9. Método de acordo com a reivindicação 7, caracterizado pelo fato de que as sondas fluorescentes marcadas usadas na etapa (d) (ii) são pLucLm4 (SEQ ID NO: 4) para detecção da sequência IAC, e LipProbe (SEQ ID NO: 5) para detecção do lócus prfA.

10. Método de acordo com a reivindicação 7, caracterizado pelo fato de que a solução de extração da etapa (b) compreende pelo menos MgCl2 e/ou um líquido iônico.

11. Kit, caracterizado pelo fato de que compreende, em uma ou mais embalagens: (i) a Listeria monocytogenes geneticamente modificada como definida na reivindicação 1; (ii) os iniciadores específicos para o lócus prfA genômico de Listeria monocytogenes do tipo selvagem e a sequência IAC da Listeria monocytogenes geneticamente modificada como definida na reivindicação 1; e (iii) uma sonda de oligonucleotídeo marcada fluorescente capaz de hibridizar especificamente com o referido lócus prfA e uma sonda de oligonucleotídeo marcada fluorescente capaz de hibridizar especificamente com a referida sequência IAC.

12. Kit, de acordo com a reivindicação 11, caracterizado pelo fato de que os iniciadores são Lip1 (SEQ ID NO: 2) e Lip2 (SEQ ID NO: 3).

13. Kit de acordo com a reivindicação 11, caracterizado pelo fato de que as sondas fluorescentes marcadas são pLucLm4 (SEQ ID NO: 4) para detectar a sequência IAC e LipProbe (SEQ ID NO: 5) para detectar o lócus prfA.

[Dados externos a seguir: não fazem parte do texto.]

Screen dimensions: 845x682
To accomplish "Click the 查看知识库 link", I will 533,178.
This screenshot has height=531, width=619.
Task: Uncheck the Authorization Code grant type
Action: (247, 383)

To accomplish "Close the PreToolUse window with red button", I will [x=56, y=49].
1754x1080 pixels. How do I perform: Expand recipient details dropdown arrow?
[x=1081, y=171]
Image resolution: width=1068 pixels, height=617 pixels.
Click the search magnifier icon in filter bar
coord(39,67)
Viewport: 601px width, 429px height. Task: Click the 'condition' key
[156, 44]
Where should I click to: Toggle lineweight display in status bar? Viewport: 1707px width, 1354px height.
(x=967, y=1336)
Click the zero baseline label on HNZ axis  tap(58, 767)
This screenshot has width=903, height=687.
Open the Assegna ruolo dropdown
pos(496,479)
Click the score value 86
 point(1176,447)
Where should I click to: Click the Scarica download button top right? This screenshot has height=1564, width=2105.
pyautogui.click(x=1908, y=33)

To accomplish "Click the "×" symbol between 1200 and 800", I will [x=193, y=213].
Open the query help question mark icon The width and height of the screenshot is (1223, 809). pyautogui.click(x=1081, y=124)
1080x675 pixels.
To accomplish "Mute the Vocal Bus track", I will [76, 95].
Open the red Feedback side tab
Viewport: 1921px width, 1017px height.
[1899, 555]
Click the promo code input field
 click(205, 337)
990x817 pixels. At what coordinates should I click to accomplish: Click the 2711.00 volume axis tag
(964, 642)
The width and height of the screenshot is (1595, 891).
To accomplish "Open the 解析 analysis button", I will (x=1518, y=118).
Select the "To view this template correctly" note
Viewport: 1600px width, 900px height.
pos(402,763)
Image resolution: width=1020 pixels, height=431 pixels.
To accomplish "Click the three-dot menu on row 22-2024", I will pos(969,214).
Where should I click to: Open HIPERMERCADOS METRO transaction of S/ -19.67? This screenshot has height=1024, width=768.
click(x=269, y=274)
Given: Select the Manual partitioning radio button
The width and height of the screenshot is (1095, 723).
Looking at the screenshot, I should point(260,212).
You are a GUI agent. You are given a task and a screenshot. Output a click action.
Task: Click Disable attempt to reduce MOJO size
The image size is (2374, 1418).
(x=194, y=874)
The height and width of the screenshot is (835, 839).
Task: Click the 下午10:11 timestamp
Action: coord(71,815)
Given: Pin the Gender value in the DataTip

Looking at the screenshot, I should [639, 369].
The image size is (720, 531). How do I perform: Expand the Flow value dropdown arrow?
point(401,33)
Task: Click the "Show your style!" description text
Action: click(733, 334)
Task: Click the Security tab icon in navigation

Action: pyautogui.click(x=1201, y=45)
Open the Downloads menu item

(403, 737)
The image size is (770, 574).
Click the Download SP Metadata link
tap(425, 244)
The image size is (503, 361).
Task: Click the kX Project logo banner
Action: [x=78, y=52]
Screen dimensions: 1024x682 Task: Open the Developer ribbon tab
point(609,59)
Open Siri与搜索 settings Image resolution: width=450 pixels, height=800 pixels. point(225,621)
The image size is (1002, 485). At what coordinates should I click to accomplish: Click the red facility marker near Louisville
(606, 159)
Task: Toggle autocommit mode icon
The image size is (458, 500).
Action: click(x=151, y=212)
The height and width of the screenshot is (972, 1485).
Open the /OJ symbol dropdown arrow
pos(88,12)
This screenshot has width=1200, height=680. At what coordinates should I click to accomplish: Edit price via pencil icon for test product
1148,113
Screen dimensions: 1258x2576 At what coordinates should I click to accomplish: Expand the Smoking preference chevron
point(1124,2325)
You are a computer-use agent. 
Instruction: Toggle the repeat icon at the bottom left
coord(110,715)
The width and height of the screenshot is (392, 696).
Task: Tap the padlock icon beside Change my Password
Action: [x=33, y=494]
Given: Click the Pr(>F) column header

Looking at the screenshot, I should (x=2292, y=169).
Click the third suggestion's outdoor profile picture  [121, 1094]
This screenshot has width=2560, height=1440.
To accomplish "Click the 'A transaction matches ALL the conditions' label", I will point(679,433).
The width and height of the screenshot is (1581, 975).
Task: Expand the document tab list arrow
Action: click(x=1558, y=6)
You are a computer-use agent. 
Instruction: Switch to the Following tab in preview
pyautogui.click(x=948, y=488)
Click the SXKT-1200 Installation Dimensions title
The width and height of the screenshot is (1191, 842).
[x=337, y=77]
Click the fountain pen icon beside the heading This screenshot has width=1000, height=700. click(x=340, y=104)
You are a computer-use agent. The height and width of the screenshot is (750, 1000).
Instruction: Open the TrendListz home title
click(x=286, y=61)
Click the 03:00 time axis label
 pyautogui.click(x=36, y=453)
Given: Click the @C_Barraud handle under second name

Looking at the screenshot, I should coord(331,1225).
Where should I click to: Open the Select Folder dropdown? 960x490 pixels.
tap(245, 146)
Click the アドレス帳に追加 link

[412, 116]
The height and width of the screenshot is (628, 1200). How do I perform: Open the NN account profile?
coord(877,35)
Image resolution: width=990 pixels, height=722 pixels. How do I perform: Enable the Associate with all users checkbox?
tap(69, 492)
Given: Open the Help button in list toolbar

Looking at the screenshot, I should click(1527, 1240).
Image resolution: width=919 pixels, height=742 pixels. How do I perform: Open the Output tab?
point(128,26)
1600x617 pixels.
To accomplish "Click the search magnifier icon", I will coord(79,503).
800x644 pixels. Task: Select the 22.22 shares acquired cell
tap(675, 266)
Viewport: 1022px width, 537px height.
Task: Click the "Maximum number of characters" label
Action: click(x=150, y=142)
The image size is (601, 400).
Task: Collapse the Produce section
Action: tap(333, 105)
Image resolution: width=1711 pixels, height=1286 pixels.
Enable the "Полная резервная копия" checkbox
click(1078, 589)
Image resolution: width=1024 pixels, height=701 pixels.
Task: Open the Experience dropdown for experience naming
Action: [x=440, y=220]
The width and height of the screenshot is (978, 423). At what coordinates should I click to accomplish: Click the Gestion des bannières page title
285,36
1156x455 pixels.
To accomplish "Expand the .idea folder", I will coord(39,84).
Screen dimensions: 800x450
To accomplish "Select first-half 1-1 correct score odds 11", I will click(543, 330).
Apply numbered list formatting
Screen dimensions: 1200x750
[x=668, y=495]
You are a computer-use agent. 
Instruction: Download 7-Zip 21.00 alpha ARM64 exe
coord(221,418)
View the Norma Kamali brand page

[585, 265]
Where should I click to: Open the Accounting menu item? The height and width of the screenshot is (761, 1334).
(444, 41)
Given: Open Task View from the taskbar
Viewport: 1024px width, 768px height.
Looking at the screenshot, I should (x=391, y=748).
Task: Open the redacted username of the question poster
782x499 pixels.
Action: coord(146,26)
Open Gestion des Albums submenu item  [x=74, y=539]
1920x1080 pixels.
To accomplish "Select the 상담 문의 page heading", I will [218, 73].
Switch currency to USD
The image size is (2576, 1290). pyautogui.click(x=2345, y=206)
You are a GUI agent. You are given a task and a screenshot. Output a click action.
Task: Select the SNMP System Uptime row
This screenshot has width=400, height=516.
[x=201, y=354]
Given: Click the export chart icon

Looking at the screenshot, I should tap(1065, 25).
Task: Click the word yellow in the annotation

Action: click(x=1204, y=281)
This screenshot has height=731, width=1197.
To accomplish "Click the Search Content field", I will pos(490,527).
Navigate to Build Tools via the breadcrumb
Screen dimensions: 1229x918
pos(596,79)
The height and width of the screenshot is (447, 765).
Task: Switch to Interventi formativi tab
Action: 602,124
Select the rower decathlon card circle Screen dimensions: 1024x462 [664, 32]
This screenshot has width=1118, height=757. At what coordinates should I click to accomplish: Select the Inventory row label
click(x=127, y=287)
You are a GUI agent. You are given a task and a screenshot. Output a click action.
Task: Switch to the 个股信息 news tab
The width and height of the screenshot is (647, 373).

14. Método para fabricação de uma bactéria Listeria monocytogenes geneticamente modificada como definida na reivindicação 1, caracterizado pelo fato de que compreende: (a) deletar o lócus genômico do fator transcripcional PrfA de Listeria monocytogenes, (b) clonar um vetor compreendendo o referido IAC, (c) transformar o vetor da etapa (b) na cepa de Listeria monocytogenes d-PrfA da etapa (a).